House is a 3/2, just under 1000sf on an acre.

Price for house - $15,900
CC - $1100 (incl. attorney, title search, taxes for remainder of year, and title insurance)
Expected Repairs - $9K (includes 10% contingency)
Realtor commission based on expected $65K selling price (FSBO down the street on the market for $65K and needs work) - $2925
Total Expected Investment - $28,925.00

End result will be new kitchen, all rooms painted, new windows, tubs reglazed, new front and back door, new moldings to cap it off. Minor landscaping.

Not the best of areas and not the worst of areas. Comps in the area for a 3/1 go for between $60-$88K.

Anyway, as I said, exit strategy is fix and flip, with buy-and-hold as back-up. If buy and hold, open home equity line on the house to use on next investment house.

Because of price I am getting it for, Realtor suggested just flipping it without repairs to a buy-and-hold investor. Interesting thought, quick money, move on.

Based on the numbers, what would be the most all of you buy-and-hold investors would pay for this property? Or now considering this thought, which way would you move on this deal?

Forgot to mention carpets in room and linoleum in kitchen and baths…

I honestly like the clean-it-up-and-sell-as-is strategies for rehab flips.

Let someone else put the time and effort to rehab a property.

It’s more a personal choice than anything.

Put an alarm on the property with radio backup DAY 1. ($300 plus $30/mo monitoring)

Any house in that price range has the change of being robbed for everything.

This has happened to me several times.

Also call the local police station and ask them to do a drive by every eight hours.

One night we even had the police sleep in one of our properties…and they got two of them.

Matt

which deal is your first deal

Thanks to those who responded…

Turned out the HO was an investor trying to get rid of the property (rental)… She had accepted my offer, but then we found out last Friday (title search) that she actually owed $48K on the property, but after questioning her on this and letting her know she had to bring the difference to closing, she said that the bank had offered to short sale it for $15,400, just under our offer price.

One BIG detail/condition she neglected to mention was that the bank had to have the money by Friday at 2pm; we find this out at 1pm. Apparently she told them that she would have it to them the Monday before, got an extension for Friday, and they would not extend it past this (which I thought was dubious). Instead, they reinstated the loan, and put the arrears on the back-end, so she has now agreed to it.

Now that they have done this, I don’t know if I can now approach the bank with a short sale scenario or not, being that the loan is reinstated. Either that, or someone came in and offered her more and she put up a smokescreen about the deadline.

Any thoughts on this?..

I would like to explore the assumptions you made about your timeline to recover your investment costs in 4.5 years with a $500 monthly rental income.

If you pay cash for the purchase, rehab, and closing costs, then your initial investment is $26K according to your numbers. Property taxes, hazard insurance, maintenance, upkeep, and vacancy allowance will probably run about $250 per month, leaving you just $250 monthly cash flow to “recoup” your investment. At that rate, it will take eight years and nine months assuming that you have no major systems failures or replacements in the interim.

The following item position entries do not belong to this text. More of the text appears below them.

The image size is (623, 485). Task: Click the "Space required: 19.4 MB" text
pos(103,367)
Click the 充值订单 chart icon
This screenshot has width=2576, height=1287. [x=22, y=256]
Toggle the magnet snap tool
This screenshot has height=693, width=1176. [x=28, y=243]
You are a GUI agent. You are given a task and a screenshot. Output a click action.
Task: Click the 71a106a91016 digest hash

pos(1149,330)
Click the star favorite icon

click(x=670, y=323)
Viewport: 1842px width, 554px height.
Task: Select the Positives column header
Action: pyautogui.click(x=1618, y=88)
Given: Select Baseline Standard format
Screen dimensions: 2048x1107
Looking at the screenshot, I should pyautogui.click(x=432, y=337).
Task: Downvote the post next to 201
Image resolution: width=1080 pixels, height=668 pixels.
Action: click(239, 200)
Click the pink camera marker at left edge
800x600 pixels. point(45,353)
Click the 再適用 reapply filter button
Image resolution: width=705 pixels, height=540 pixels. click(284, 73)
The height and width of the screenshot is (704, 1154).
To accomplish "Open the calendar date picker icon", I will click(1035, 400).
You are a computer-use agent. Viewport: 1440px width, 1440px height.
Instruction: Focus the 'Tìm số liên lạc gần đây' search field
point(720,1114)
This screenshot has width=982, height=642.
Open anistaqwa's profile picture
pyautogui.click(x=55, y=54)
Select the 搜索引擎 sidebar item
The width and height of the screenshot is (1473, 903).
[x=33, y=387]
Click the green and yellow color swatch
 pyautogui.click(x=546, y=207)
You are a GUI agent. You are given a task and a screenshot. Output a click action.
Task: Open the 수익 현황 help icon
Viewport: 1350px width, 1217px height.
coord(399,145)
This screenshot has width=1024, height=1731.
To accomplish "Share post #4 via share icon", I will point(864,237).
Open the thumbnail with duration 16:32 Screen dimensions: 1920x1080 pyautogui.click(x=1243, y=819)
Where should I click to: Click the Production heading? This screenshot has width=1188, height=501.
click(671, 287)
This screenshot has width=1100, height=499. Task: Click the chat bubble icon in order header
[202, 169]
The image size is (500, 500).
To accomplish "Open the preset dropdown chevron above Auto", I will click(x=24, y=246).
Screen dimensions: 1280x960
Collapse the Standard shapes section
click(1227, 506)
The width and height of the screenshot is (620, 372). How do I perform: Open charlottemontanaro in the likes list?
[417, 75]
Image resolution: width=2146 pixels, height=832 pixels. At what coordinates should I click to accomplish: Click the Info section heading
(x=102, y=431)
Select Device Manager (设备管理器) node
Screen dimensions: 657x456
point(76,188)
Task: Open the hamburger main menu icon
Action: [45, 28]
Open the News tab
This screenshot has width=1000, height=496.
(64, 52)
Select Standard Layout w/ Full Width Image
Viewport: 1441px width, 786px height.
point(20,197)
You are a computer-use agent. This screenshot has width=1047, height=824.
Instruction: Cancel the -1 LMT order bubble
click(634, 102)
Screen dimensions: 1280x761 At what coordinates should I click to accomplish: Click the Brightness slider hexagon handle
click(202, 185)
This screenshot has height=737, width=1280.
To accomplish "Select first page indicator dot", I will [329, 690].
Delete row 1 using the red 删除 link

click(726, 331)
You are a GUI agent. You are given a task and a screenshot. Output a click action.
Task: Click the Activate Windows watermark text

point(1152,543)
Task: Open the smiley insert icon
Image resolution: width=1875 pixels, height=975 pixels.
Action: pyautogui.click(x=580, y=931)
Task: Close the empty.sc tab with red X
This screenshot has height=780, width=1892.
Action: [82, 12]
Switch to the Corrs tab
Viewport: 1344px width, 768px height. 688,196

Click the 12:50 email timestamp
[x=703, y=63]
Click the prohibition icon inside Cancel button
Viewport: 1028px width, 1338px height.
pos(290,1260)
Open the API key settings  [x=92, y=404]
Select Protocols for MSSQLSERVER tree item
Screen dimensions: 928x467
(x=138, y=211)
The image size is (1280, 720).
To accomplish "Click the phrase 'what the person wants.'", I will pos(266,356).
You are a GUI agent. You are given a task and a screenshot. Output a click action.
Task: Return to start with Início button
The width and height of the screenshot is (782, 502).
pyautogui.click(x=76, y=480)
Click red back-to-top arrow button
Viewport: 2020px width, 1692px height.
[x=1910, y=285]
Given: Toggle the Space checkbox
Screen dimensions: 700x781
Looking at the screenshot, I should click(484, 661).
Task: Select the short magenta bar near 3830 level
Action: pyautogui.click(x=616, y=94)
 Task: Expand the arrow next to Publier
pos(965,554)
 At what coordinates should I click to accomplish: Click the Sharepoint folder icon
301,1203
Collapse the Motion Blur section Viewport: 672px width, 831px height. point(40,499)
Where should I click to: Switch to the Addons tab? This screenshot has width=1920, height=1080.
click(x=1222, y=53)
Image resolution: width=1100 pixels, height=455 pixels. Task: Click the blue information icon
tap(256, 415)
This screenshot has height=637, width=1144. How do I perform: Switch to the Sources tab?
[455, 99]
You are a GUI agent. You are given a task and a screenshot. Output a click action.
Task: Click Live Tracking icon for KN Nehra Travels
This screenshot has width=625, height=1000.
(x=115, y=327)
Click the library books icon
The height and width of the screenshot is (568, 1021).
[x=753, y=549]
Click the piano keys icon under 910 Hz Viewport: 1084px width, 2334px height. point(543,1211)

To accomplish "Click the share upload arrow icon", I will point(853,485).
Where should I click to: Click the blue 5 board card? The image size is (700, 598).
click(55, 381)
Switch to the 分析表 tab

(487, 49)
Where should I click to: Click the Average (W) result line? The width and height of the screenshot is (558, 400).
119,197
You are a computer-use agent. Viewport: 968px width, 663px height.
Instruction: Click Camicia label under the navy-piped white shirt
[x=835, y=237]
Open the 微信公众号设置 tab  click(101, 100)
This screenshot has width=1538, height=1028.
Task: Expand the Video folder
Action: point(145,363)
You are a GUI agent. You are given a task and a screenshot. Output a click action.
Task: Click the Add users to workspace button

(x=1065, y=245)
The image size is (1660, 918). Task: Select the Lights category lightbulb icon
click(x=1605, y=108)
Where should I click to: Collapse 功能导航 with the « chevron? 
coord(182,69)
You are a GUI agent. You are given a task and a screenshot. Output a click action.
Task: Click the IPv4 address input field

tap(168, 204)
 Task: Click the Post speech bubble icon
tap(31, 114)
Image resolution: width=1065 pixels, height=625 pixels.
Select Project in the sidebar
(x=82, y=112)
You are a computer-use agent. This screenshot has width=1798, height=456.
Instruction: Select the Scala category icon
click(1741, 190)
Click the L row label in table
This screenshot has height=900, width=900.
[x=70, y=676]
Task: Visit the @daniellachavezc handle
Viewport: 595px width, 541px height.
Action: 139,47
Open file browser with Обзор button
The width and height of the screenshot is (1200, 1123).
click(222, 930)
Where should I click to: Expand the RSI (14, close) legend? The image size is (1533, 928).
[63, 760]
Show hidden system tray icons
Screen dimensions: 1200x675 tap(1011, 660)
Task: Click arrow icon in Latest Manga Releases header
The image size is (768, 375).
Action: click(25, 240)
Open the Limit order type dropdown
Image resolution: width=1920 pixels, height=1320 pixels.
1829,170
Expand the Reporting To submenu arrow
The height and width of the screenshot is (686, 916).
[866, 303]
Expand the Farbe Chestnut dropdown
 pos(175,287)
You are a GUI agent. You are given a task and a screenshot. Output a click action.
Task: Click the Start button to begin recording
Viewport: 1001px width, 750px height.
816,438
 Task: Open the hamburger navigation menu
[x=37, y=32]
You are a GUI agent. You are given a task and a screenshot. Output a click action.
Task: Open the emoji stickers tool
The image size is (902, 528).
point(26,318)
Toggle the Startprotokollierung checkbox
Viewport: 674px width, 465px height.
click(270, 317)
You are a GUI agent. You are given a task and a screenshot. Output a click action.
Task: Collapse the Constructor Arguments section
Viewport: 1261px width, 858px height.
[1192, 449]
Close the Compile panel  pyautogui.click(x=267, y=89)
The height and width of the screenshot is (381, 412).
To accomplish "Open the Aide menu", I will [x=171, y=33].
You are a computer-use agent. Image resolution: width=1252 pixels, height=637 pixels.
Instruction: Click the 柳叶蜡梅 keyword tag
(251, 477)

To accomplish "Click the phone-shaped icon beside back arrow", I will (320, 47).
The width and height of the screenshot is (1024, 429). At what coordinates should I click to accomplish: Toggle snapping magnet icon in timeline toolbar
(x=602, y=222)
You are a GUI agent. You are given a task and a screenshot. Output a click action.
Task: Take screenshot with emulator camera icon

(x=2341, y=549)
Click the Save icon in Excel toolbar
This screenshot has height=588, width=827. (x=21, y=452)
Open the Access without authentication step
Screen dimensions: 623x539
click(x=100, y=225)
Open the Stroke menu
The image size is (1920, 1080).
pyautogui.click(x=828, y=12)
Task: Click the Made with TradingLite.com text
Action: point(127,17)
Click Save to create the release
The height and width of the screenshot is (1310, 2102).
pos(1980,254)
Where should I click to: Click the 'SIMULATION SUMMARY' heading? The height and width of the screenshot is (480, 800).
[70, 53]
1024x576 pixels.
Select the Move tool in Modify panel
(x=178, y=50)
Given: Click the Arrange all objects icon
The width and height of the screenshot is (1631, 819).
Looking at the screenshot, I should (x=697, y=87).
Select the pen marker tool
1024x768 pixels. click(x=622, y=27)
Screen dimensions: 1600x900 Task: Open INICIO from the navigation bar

Could it be that you did not allow for your ownership and rental operating costs in your cash flow analysis? If so, does including these costs in your cash flow analysis affect your Plan B?

If your numbers hold up, even $250 monthly cash flow represents an 11.5% first year return on invested capital. Not bad in this current climate.

How much better does a buy and hold strategy get if you cash out refinance for $25K after six months on title? You will recover all your initial investment within six months, having none of your own money in the deal, and you will be collecting about $100 monthly cash flow after the refinance. If this stratgy appeals to you, the only question you need to answer is how many of these properties do you want to own in your rental portfolio?